A great wave tore the helmsman from his grasp on the rudder’s handle. It knocked him unconscious against the railing. The ship lurched wildly. Oars flailed in the air. The jostling ship almost jettisoned the captain overboard. Saxthor jumped for the rudder’s handle and wrapped himself around it, straining with every muscle. Water poured over his face nearly blinding him. He was able to bring the ship back on course before returning steering oar to the befuddled helmsman.

The ships just made it behind a great outcrop of rock at the island’s tip before the screeching funnel cloud slammed into the landmass. It ripped ancient trees from their tenuous grasp on the rocky slopes. It sucked them up then hurled them down around the ships. A great floating tree, tossed about by the tempestuous sea, shot past the escorting ship shearing off the oars along its side. Uncontrollable, the ship shuddered then sloshed about in massive eddies. The funnel’s searching tip sucked it through the dark churning sea. The funnel dragged the disabled ship backward. Saxthor watched in horror as the stern rose up. The black waterspout picked up the ship like a floating match, pulled it up into the funnel, then released it. The trireme plunged and disappeared down into the boiling sea.

“Gone!” Saxthor said.

“Gone, indeed,” the captain mumbled.

The funnel would have caught Saxthor’s ship broadside if they had continued on their course, but the ship huddled, protected behind the cliff just stripped bare. Thrust up by a gigantic wave, another mangled, free-floating tree rushed just alongside Saxthor’s vessel. A torn, jagged branch stump ripped a gash in his forearm clutching the railing. The ship was undamaged as the tree passed, carried on by the malevolent wave that hurled it up onto the beach where it lay as the storm’s tombstone.

The imperial trireme waited out the raging tempest behind the island, then searched for survivors. They found none. With reluctance, Saxthor ordered they must resume the race to Soondaree.

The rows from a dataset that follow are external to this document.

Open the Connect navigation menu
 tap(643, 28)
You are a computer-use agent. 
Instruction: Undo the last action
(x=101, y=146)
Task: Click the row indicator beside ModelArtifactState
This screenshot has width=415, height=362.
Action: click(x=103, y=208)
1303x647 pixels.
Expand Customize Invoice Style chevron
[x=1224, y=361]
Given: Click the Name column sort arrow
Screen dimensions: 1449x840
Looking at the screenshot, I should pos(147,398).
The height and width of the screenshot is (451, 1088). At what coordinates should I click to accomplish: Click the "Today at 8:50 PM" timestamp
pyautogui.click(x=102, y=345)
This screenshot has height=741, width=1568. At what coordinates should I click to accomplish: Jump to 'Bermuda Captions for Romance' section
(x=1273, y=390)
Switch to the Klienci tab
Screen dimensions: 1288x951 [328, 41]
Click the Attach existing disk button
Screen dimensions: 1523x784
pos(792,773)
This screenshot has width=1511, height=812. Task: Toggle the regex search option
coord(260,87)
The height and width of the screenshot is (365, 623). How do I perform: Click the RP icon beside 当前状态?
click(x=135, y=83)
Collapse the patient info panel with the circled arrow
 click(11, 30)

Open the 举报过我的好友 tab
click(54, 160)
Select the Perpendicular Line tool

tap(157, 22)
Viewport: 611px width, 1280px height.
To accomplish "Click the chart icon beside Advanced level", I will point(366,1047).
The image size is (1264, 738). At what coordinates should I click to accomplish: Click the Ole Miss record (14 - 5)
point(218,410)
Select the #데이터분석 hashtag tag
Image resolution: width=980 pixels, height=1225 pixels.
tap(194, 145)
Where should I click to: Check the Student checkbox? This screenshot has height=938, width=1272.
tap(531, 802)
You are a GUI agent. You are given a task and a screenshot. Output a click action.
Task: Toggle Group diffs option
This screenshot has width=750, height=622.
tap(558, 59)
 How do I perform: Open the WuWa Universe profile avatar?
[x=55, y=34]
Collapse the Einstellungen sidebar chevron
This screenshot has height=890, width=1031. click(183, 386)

Delayed by the storm, they only reached the Velstorbokkin port after the imperial fleet. The emperor’s ships stood at anchor outside the great port when Saxthor’s trireme sailed up to join them. The sailors rowed Saxthor to the fleet’s flagship where he met with the imperial fleet admiral and Admiral Agros who were already in conference over the dire situation.

“What are you waiting for?” Saxthor asked the fleet admiral. “Why haven’t you disembarked the army? Time is of the essence if we’re to break the siege of Nenjiya and rescue King Nemenese.”

The fleet admiral stared at Saxthor, then lowered his head. Admiral Agros stepped forward, hesitant to speak.

* * *

The week before Saxthor rendezvoused with the imperial fleet, King Nemenese met with his chatra alone, following a meeting with his ministers.

“They have my son,” King Nemenese said to his chatra. Even speaking drained the old king and he slumped on his throne. “What future is there without the crown prince? We’ve no more will to resist.”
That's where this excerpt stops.